According to Hermes Trismegistus, things below copy things above.
St. Thomas is interested only in Scripture. St. Thomas argues
that
spiritual truths are properly and naturally taught by figures taken
from
corporeal things; these veiled truths are the cause of beneficial
exercise
of the mind (and, therefore, not harmful or dissimulative). He
has
a twofold system of interpretation:
1) The Literal
(wherein the Parabolic
is contained) under which he subsumes
a) The Historical,
b) The Etiological (causes), and
c) The Analogical (comparative) ; and
2) The Spiritual, under which he subsumes
a) The Allegorical
or Typological (prophetic)
b) The Tropological
or Moral,
and
c) The Anagogical (foreshadowing,
prefiguration).

■ DATA EXTRACT
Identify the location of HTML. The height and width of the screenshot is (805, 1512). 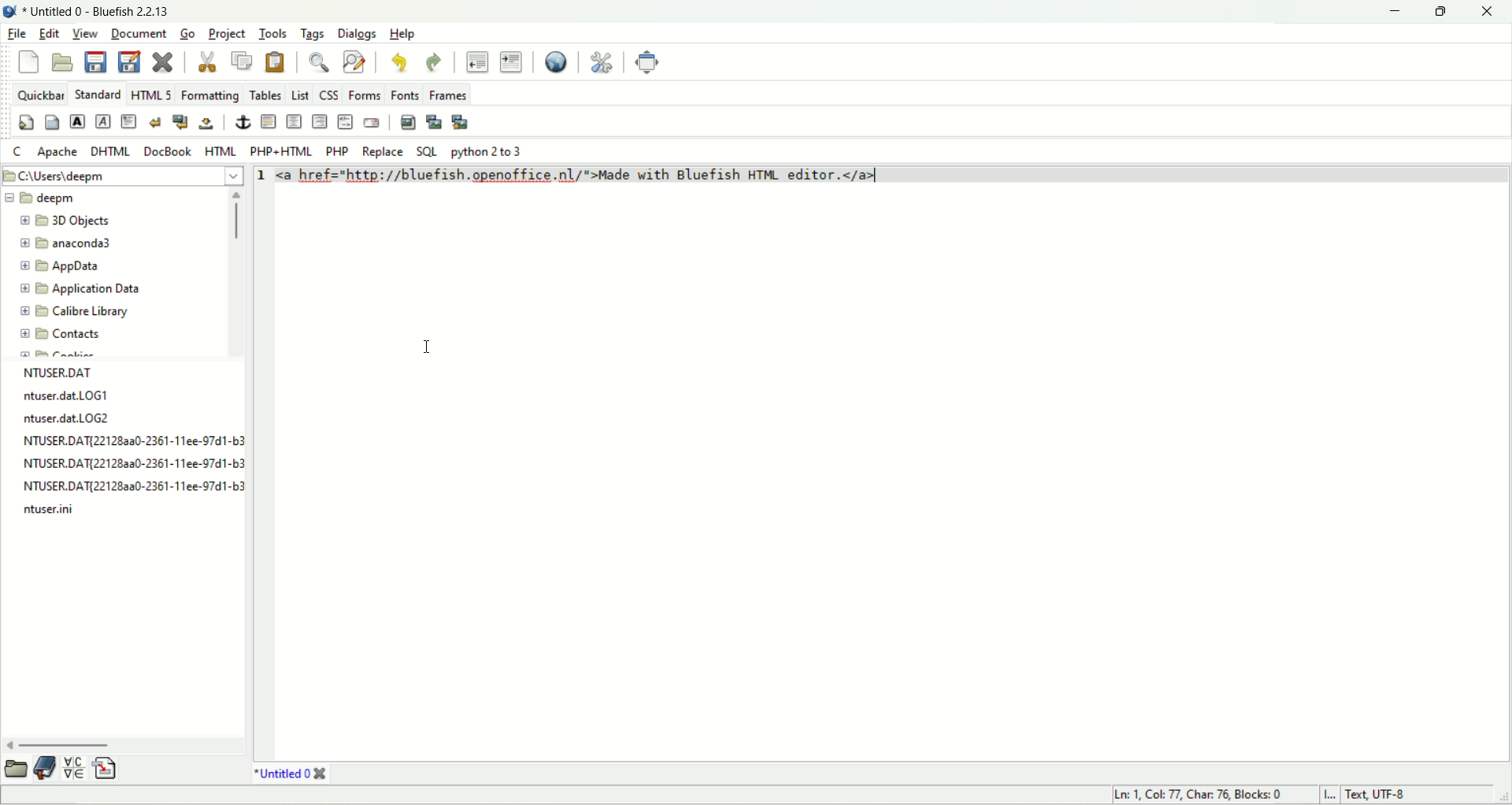
(223, 152).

■ TO-DO LIST
**a)** From the passage on St. Thomas's twofold system of interpretation, list every lettered subcategory under the Literal and the Spiritual.
**b)** Carry on the passage about St. Thomas's twofold system of interpretation, picking up after its final line.

■ RESPONSE LIST
**a)** Historical, Etiological, Analogical, Allegorical (or Typological), Tropological (or Moral), Anagogical

**b)**
SUMMA THEOLOGICA
(1256-1272):
“The Nature and Domain of Sacred Doctrine”:
NINTH ARTICLE: “Whether Holy Scripture
Should Use Metaphors?: To proceed by the aid of various similitudes and
figures is the proper domain of the poetic science (science being a
true
branch of learning that proceeds by rational principles). To put
forward anything by means of similitudes is to use metaphors.
Scripture
uses metaphors. It befits Holy Scripture to put forward divine
and
spiritual truths by means of comparisons with material things. It
is natural to man to attain to intellectual truths through sensible
things
because all our knowledge originates from sense. Hence, in Holy
Scripture,
spiritual truths are fittingly taught under the likeness of material
things.
Thereby, even the simple that are unable to grasp intellectual things
may
be able to understand. Sacred doctrine makes use of metaphors as
both necessary and useful. The very hiding of truth in figures is
useful for the exercise of thoughtful minds, and as a defense against
the
ridicule of the unbelievers. Divine truths are (by metaphor)
better
hidden from the unworthy.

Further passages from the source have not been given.